If there’s one thing HBO’s Industry and the Oscar-winning The Big Short have taught me, it’s that no matter how many times characters explain the ins and outs of the stock market, I will forever remain immune to its intricacies. I kept thinking about those two projects while watching I, Tonya director Craig Gillespie’s Dumb Money, which manages to strike a chord somewhere between the two as it recounts the GameStop short squeeze phenomenon from January 2021, when a group of amateur traders waged war against hedge fund managers and made themselves rich by leveraging their collective buying power—all in the service of a business that started in strip malls.
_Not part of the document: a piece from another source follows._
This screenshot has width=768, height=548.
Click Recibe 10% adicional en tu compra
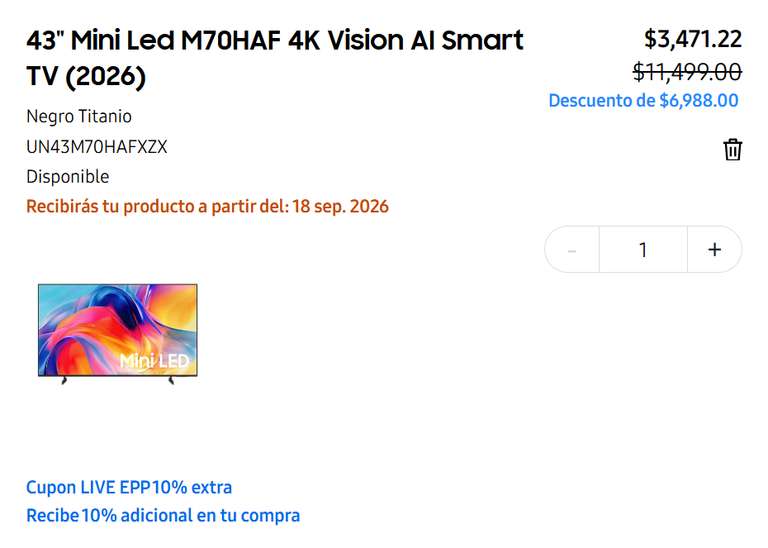tap(163, 515)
At the center of Dumb Money is Keith Gill, a.k.a. Roaring Kitty (Paul Dano), an affable nerd whose penchant for kitty shirts and rambling live videos about his stock portfolio (which he records from his basement) unwittingly leads to an unlikely crusade when he pours all his savings into GameStop stock. What begins as blind faith in the brick-and-mortar business soon becomes a grassroots effort to defy the “smart money” traders and hedge fund managers who are hoping to short the stock and make millions in the process.
Wisely, Lauren Schuker Blum and Rebecca Angelo’s screenplay (adapted from Ben Mezrich’s book, The Anti-Social Network), doesn’t just focus on Keith’s bumbling attempts to corral the movement he begets. Indeed, the film rightly weaves in and out of the lives of many disaffected workers and students, who find in Roaring Kitty and the GameStop phenom a way to stick it to the man, fight a broken system, and, perhaps, get a piece of the pie they’ve so long been denied. Among them are Jenny, a.k.a. StonkMom (America Ferrera), a single mother of two whose nursing job is not enough to keep her family afloat; Marcus (Anthony Ramos) a GameStop employee barely eking out a living; and Riri and Harmony (Myha’la Herrold and Talia Ryder), college kids who go all in on Kitty’s principled stance. It is through them that we see how Keith’s videos and posts on a subreddit called WallStreetBets balloon out of control and briefly radicalize those who collectively start driving up GameStop’s stock beyond what anyone on actual Wall Street could have envisioned.
Dumb Money also gives us access to those who see themselves as above those petty retail traders. Everyone from the creators of the stock trading app Robinhood (played by Sebastian Stan and Rushi Kota) to movers and traders like Ken Griffin (Nick Offerman, in full rich asshole mode), Gabe Plotkin (Seth Rogen), and Steve Cohen (Vincent D’Onofrio) gets the spotlight as it slowly dawns on the trading establishment that the coordinated campaign that Roaring Kitty and his acolytes are waging may cost them millions. What follows is a fight between the haves (who spend their time trying to demolish the mansion next door to construct tennis courts to better pass the time during lockdown) and the have-nots (who’d rather not spend money on a Heineken when a local beer would do just as well).